Question

Please help! Given a=60, B=42degrees, C=58degrees. Find the area of triangle A B C.
The area= ?

Answer 1

Well, in this case we have 2 angles, and the side between. At least I think so. is that correct?

Answer 2

Yes, I believe so

Answer 3

so A = 80 degrees

Answer 4

I'm not sure if there is a quicker way, but you can use the law of sines to get the other two sides.

Answer 5

a/sin A = b/sin B = c/sin C
Do you know that one?

Answer 6

Oh o.k.

Answer 7

Once you have the sides then you can find the length of an altitude to any one, or use Heron's formula again.

Answer 8

Making sense?

Answer 9

You don't need the law of sines.

Answer 10

Yes.
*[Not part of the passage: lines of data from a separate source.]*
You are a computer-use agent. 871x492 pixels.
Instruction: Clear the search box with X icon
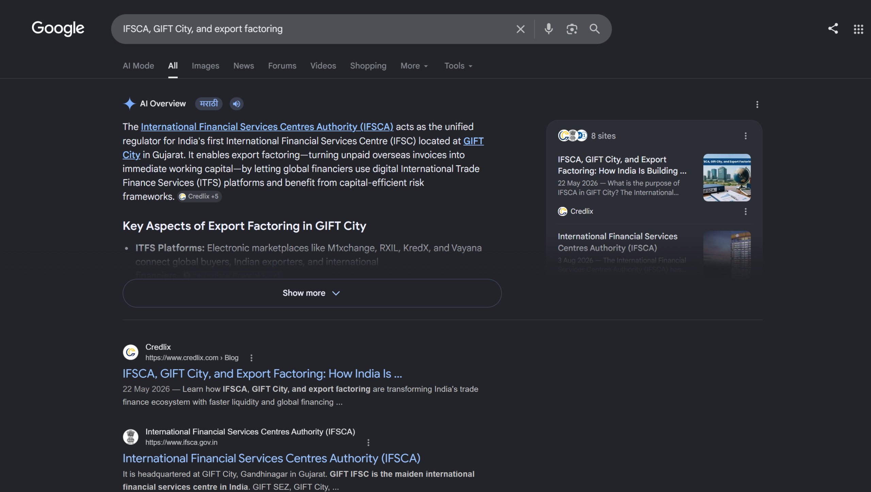point(520,29)
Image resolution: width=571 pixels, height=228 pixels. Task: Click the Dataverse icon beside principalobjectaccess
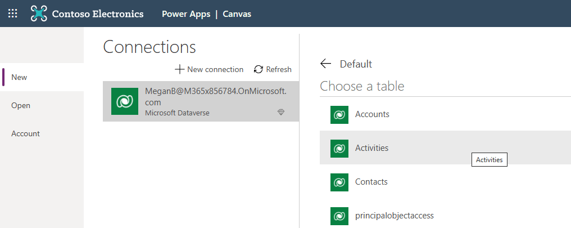339,216
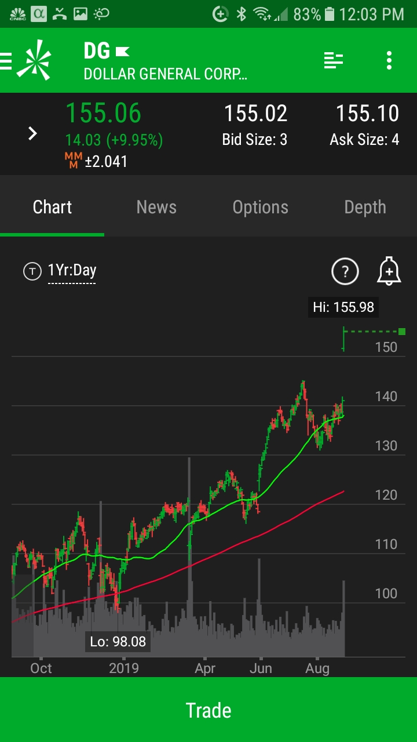Tap the circled T chart type icon

click(32, 271)
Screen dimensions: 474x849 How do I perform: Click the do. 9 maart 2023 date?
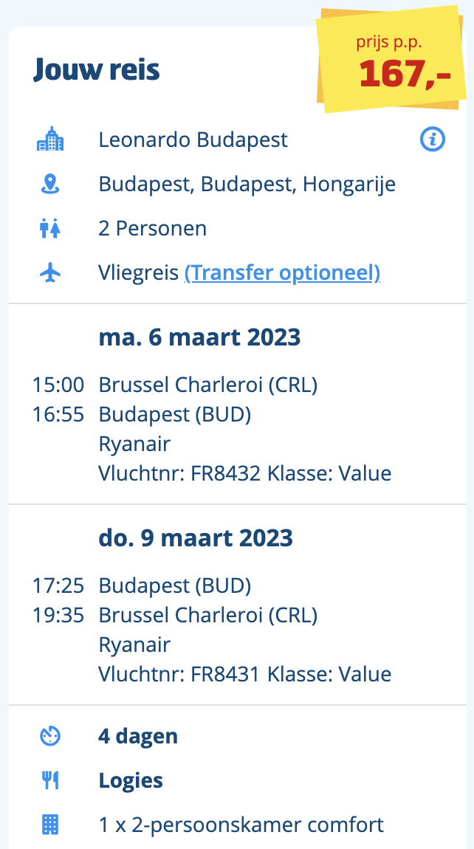pos(196,538)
But how would I find the sides to fill in the formula?

Answer 11

You do, sorry.
We have the formula sin(A)/a = sin(B)/b
We know A, B and a
Calculate b

Answer 12

Then use a and angle C to find the altitude down to b
Use b and h to get the area.

Answer 13

Ohhhh thanks! :)

Answer 14

So sin(80)/60=.0164. Now to find altitude I... take 60 and 58?

Answer 15

@telliott99

Answer 16

back

Answer 17

sin 80 deg = 0.985
sin 42 deg = 0.669
sin 58 deg = 0.848
60/0.985 = b/0.669 = c/0.848

b = 40.75
c = 51.65

Answer 18

h/a = sin C
h = 50.9
if I haven't made a dumb mistake.

Answer 19

:/ I can't seem to match up:
a. 1400
b. 2250
c. 1040
d. 1010

Answer 20

I've given you the steps. Somewhere there is a mistake in the arithmetic, or perhaps (unlikely) the problem is in error.

Answer 21

O.k. I'll firgure it out... Thanks!

Answer 22

yw